▸ Exercise goal: Copy the lines below word for word, beginning with the line that contains "This screenshot has height=1456, width=819." and continuing to the end of the rows. Leave the pictures out of your copy.
[start of Material supplied]
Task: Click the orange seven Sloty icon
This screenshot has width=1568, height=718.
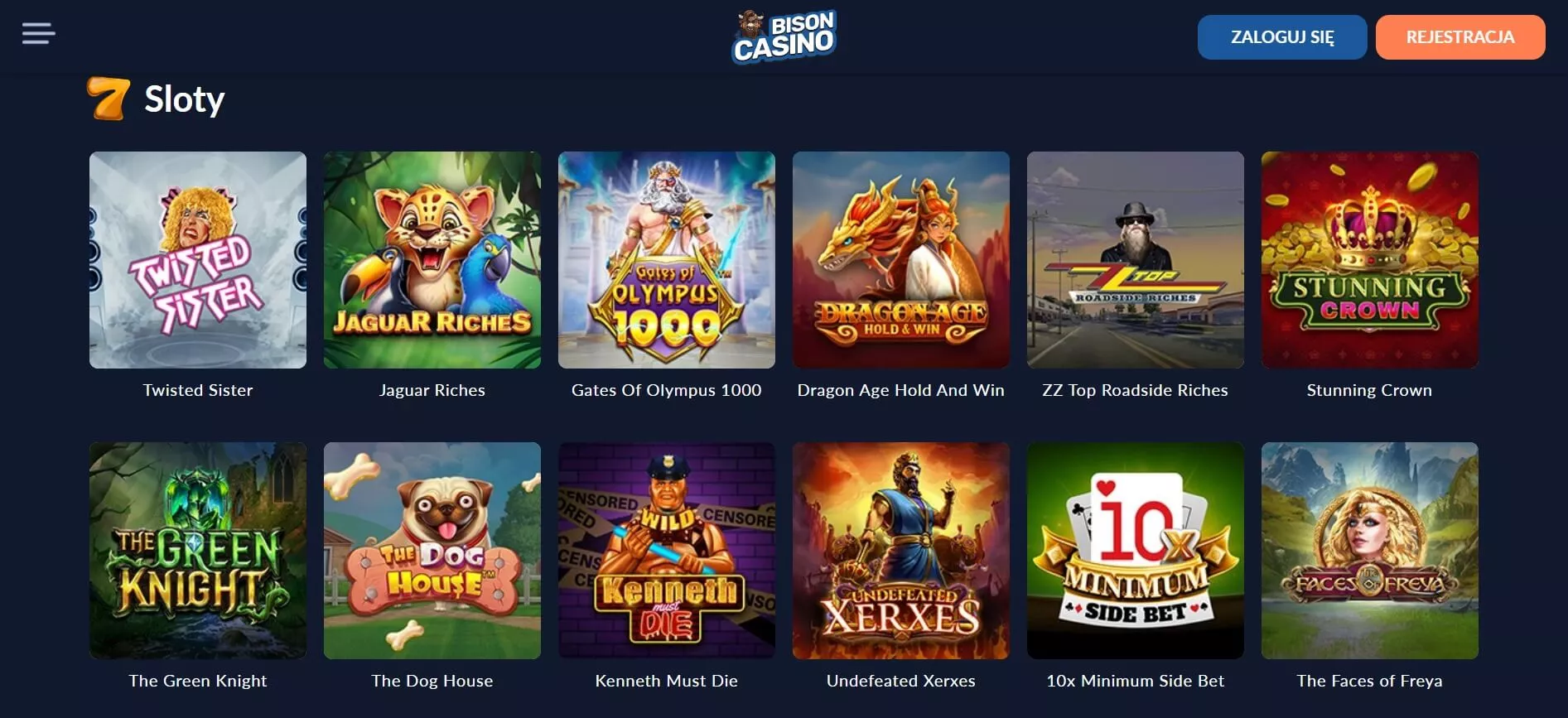Action: 109,99
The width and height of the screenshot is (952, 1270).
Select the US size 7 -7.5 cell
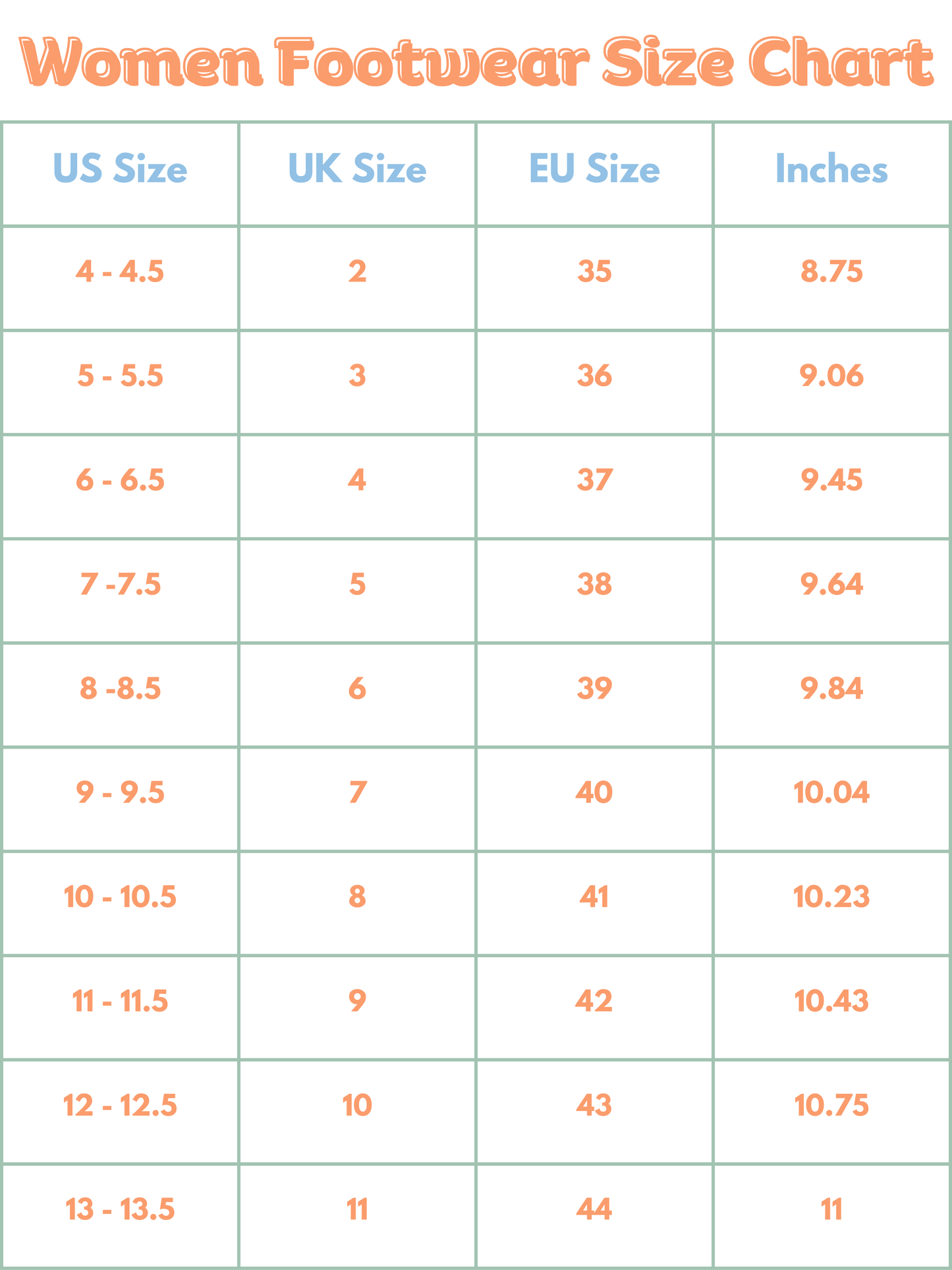(120, 584)
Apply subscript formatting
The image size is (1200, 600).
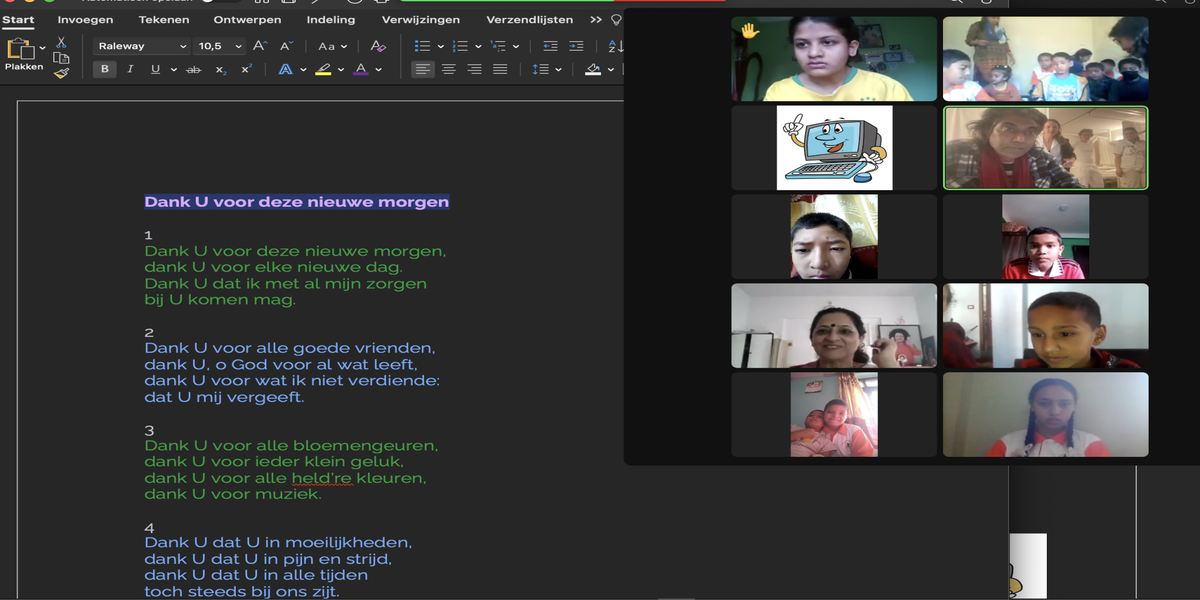(x=220, y=69)
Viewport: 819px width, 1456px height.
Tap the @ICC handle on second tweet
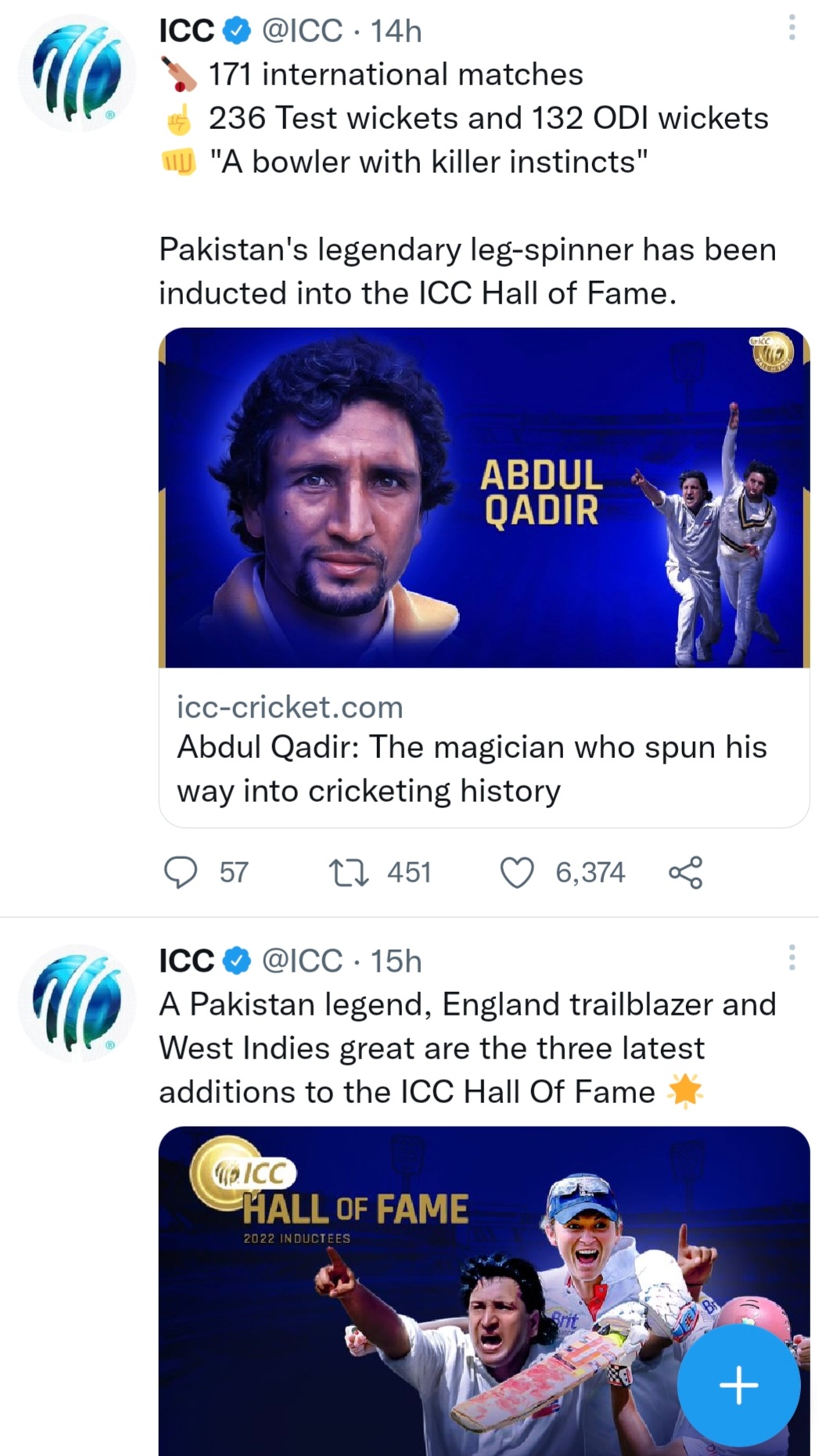[x=302, y=961]
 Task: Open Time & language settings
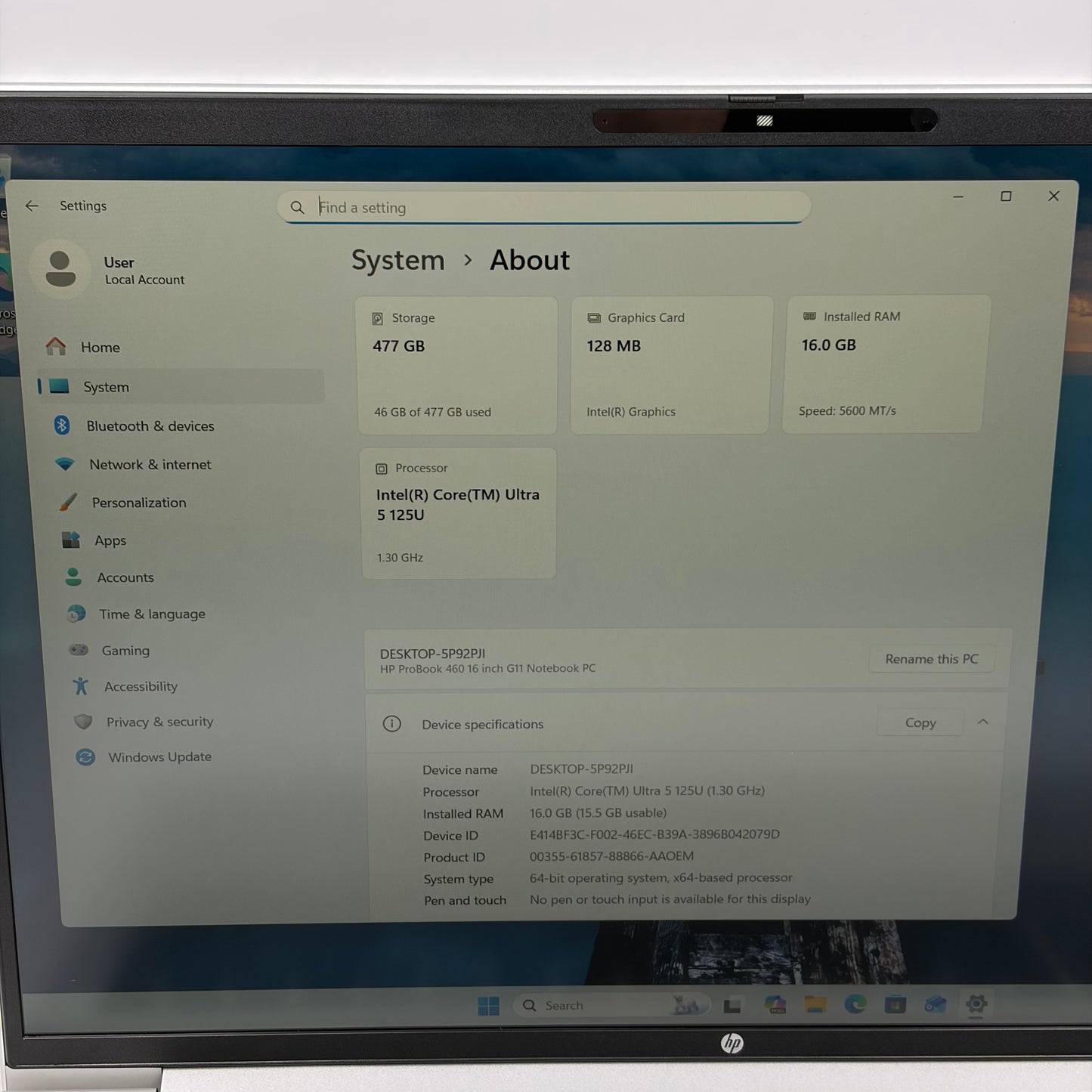(151, 614)
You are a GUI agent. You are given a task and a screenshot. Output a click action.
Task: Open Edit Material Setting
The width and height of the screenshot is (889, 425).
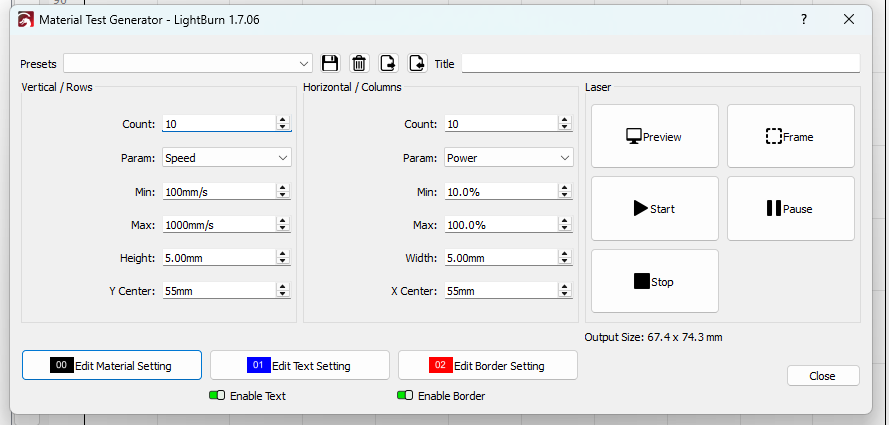pos(112,366)

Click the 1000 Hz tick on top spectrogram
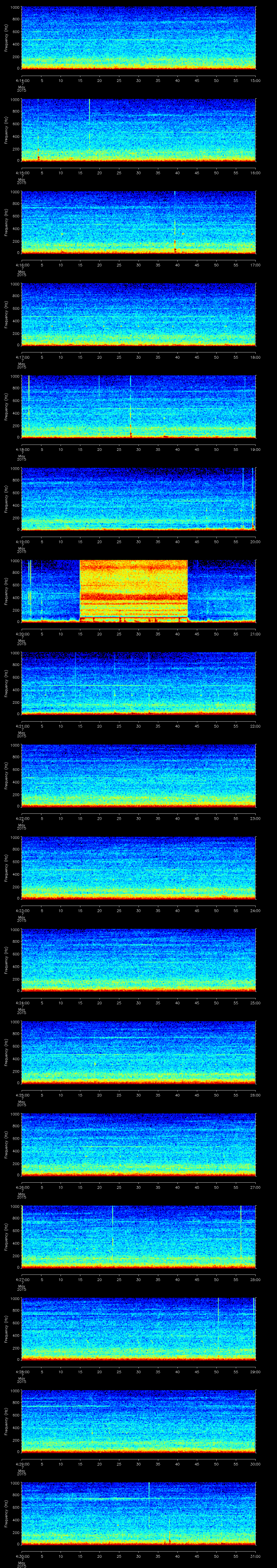[15, 7]
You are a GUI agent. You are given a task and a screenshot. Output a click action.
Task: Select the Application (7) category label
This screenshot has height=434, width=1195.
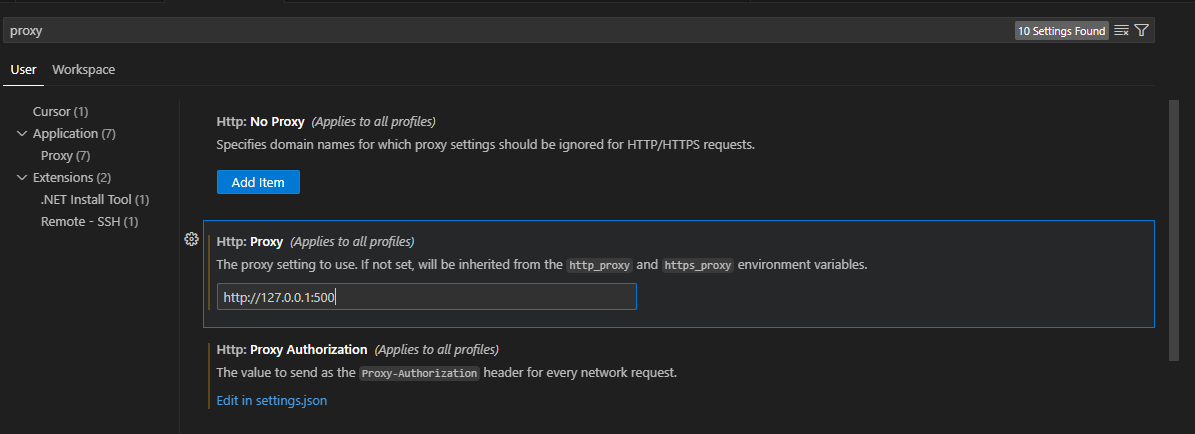pyautogui.click(x=74, y=133)
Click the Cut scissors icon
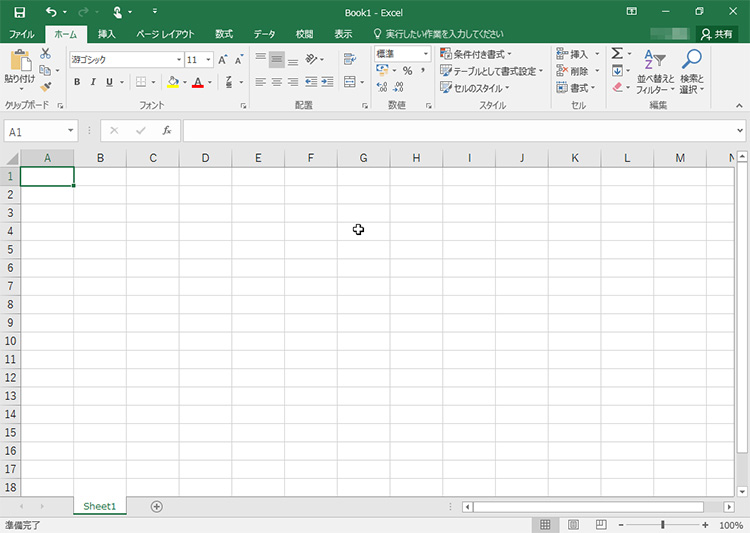Viewport: 750px width, 533px height. click(45, 54)
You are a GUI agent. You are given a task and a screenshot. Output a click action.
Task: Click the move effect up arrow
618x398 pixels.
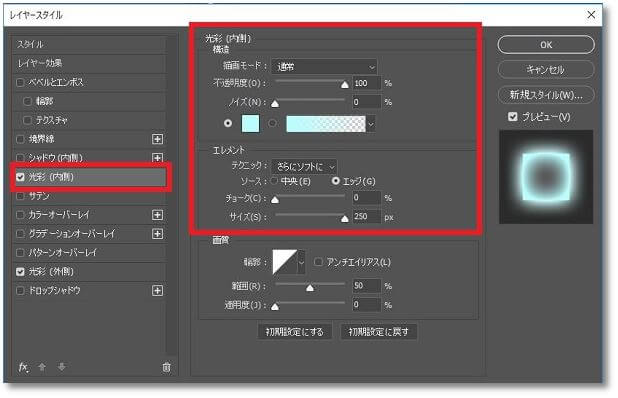click(42, 367)
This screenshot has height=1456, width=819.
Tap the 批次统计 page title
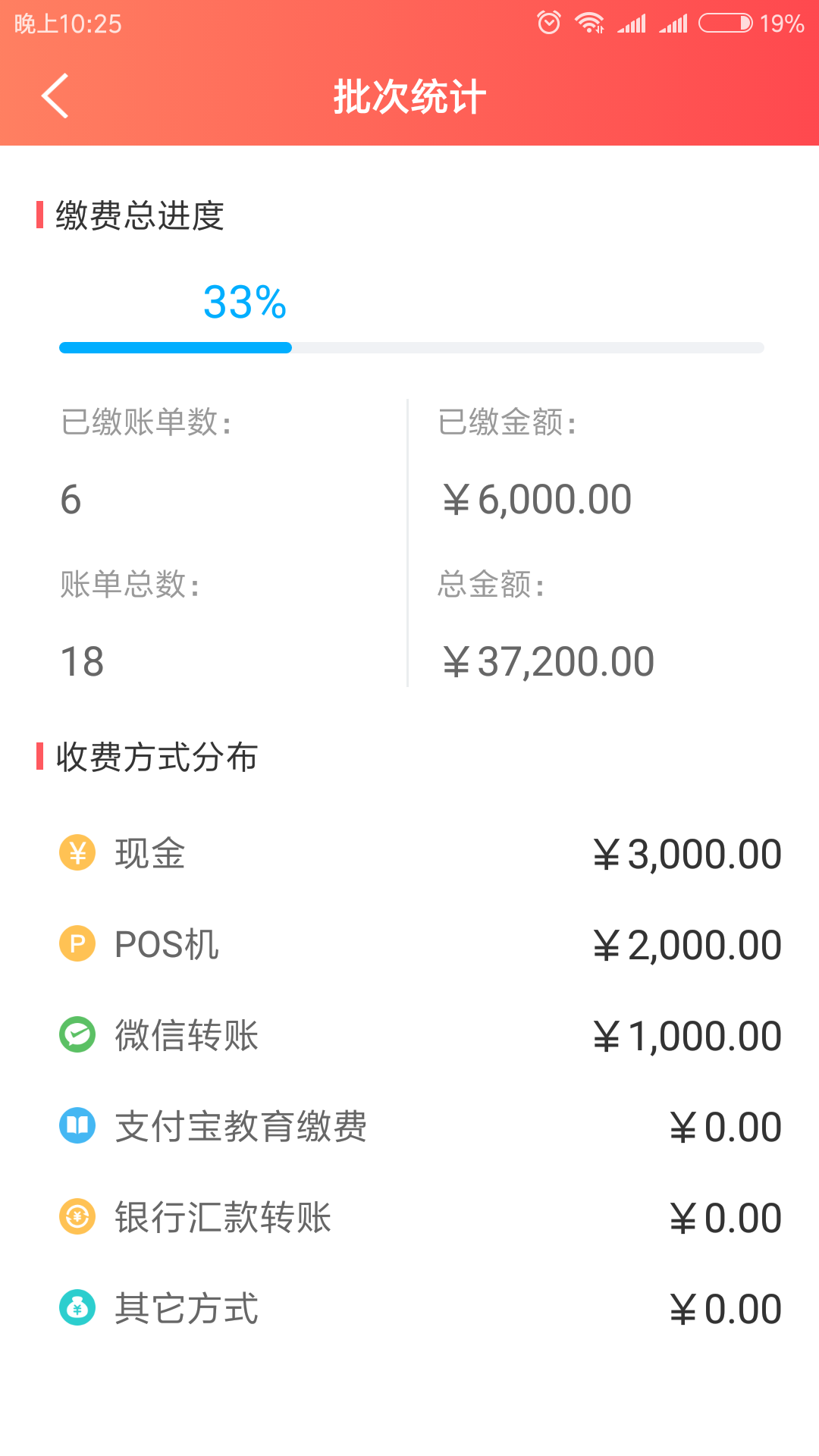(410, 97)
[end of Material supplied]
▸ Written response:
This screenshot has height=1456, width=819.
Tap the 批次统计 page title
(410, 97)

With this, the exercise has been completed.